The Minister for Transport and Regional Services will issue a certificate indicating whether the university has satisfactorily complied with the funding conditions, and if the certificate indicates unsatisfactory performance the education minister may require repayment of a portion of the Commonwealth funding going to the university. In addition to the conditions specified in the legislation, an agreement is to be negotiated between the Department of Transport and Regional Services and the university defining how the university will deal with the land assets to be transferred to it as a result of the integration. The special conditions will be in place for five years, after which time a review is to be conducted of the operations of the college within the university with a view to determining if further special conditions are warranted as part of the ongoing funding agreements in place between the Department of Education, Science and Training and the university.

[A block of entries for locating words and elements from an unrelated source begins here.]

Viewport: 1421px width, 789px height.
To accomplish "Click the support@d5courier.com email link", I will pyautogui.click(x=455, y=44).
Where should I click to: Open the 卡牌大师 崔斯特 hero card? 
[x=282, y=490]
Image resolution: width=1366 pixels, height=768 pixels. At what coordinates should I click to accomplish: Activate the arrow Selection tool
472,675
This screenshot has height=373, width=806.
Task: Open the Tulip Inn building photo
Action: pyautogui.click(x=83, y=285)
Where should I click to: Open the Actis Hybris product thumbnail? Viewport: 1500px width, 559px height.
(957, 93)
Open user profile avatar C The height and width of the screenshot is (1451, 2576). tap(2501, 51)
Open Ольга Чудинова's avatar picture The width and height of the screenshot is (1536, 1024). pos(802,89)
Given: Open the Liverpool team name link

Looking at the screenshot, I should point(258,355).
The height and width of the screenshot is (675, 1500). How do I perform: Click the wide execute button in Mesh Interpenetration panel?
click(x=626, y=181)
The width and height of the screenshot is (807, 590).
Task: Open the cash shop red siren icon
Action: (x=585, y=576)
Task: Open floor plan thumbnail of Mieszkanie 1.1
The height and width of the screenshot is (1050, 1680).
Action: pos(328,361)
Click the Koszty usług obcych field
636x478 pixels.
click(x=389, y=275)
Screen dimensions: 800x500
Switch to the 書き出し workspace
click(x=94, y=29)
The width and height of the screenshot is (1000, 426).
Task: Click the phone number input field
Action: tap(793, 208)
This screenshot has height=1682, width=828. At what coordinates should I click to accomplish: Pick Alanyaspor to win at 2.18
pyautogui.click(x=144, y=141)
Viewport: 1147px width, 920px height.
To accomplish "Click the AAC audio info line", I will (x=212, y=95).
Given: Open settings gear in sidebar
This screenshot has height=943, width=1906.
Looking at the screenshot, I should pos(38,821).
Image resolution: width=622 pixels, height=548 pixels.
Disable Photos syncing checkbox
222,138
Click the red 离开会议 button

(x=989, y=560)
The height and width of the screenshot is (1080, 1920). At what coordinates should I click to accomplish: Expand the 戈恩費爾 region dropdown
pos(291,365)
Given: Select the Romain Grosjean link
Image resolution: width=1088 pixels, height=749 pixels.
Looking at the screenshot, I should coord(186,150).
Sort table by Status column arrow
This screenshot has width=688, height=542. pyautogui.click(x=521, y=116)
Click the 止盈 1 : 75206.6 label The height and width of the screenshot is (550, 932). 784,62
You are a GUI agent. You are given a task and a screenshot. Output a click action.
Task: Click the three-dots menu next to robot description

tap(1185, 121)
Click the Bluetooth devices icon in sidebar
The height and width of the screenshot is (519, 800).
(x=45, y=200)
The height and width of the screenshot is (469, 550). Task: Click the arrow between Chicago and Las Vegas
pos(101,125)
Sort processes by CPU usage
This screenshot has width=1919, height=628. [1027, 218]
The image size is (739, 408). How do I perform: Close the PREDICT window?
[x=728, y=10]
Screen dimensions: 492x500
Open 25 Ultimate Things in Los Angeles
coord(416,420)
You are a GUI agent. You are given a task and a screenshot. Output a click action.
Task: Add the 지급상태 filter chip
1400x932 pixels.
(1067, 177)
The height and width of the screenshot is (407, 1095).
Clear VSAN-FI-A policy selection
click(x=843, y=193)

The government believes these safeguards provide an appropriate balance between protecting the Commonwealth’s interests and not inhibiting the flexibility of the new merged entity to pursue the opportunities that will arise as a result of the integration. There are no direct resource implications from the bill. The 2007-08 budget includes a figure of $61.4 million representing the consolidated net assets that will be gifted to the university as a result of the integration. I commend the member for Bass on his strong support for both the college and the university, and recognition of the broader benefits to his electorate through the integration of these two great institutes of learning.

The bill also authorises the Australian Maritime Safety Authority (AMSA) to share its information with other Australian, state and territory government agencies and other parties for the specific purposes of maritime domain awareness, maritime safety, protection of the marine environment, and efficiency of maritime transportation. This information includes data from a new international long range identification and tracking system for ships, which comes into force on 1 January 2008.

AMSA has been tasked to receive information from the new system on behalf of Australia for distribution to other government agencies through the Australian Maritime Identification System (AMIS). AMSA receives vessel movement information from other sources, which also is to be fed into AMIS for distribution to other government agencies, including security, intelligence, police, customs, immigration, environment, transport and fisheries agencies, to improve whole-of-government maritime domain awareness. Agencies are already seeking access to live data feeds from AMSA for their own functions and for development and testing of AMIS. There is currently no specific legal authority for AMSA to share information gathered for its purposes with other parties.

In addition to the benefit to Australian government agencies in sharing in AMSA’s information sources, states and territories, port authorities and coastal pilot service providers could use AMSA’s information to improve navigation safety, environment protection and transport efficiency, including such areas as improved vessel traffic management, port infrastructure planning and operations. The information will be released only for the purposes specified in the bill.

Debate (on motion by Mr Crean) adjourned.